> [WHAT NEEDS TO BE DONE]:
Scan the data for "agent" and copy each matching line.

[Source records]
--- --- ---

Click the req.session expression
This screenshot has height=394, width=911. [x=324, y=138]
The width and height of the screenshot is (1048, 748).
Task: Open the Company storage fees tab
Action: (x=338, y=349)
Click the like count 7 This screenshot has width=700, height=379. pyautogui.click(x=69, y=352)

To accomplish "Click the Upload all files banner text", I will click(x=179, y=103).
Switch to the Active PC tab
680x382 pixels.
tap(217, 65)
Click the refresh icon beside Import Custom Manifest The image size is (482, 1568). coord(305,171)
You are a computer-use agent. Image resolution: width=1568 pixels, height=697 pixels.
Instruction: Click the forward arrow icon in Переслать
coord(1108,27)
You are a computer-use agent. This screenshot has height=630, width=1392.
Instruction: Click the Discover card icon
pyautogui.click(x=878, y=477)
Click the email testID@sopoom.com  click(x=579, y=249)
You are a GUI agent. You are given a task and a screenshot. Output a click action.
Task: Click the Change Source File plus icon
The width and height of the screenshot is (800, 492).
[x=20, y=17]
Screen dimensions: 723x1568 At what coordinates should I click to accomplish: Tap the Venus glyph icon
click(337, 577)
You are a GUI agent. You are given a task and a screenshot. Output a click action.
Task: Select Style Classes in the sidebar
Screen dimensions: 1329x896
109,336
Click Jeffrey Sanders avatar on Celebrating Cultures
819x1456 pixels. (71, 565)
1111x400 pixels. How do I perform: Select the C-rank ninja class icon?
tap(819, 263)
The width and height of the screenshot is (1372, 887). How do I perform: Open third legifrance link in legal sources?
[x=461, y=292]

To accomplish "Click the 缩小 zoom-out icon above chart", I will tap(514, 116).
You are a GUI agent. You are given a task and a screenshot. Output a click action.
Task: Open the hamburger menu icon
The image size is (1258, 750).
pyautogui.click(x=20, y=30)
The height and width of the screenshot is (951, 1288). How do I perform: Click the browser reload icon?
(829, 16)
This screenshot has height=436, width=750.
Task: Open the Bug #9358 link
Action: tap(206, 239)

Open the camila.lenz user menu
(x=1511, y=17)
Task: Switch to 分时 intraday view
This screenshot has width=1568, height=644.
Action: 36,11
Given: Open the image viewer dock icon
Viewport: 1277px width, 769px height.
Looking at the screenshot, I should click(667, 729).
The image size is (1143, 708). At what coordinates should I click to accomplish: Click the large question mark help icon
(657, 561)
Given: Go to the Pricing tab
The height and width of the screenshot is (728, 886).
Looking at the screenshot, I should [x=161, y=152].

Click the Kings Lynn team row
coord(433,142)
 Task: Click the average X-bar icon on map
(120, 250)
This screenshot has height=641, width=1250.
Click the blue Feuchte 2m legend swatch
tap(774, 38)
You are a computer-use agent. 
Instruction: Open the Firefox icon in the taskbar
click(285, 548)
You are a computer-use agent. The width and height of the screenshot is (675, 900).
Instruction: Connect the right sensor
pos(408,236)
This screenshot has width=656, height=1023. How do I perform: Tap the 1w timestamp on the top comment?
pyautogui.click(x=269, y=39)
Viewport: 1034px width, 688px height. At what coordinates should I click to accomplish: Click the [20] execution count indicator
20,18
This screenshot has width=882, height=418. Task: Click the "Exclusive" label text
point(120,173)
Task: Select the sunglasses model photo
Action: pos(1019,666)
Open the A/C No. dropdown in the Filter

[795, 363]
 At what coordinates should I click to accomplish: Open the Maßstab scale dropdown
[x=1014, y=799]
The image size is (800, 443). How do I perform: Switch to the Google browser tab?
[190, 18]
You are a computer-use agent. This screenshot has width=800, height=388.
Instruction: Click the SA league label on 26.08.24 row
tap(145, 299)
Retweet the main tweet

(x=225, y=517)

--- --- ---

> [ANSWER FOR THIS EXERCISE]:
You are a computer-use agent. Image resolution: width=1568 pixels, height=697 pixels.
You are a computer-use agent. This screenshot has height=630, width=1392.
You are a GUI agent. You are given a task and a screenshot. Output a click action.
You are a GUI agent. You are given a task and a screenshot. Output a click action.
You are a GUI agent. You are given a task and a screenshot. Output a click action.
You are a computer-use agent. 
You are a computer-use agent. The width and height of the screenshot is (675, 900).
You are a computer-use agent. This screenshot has width=800, height=388.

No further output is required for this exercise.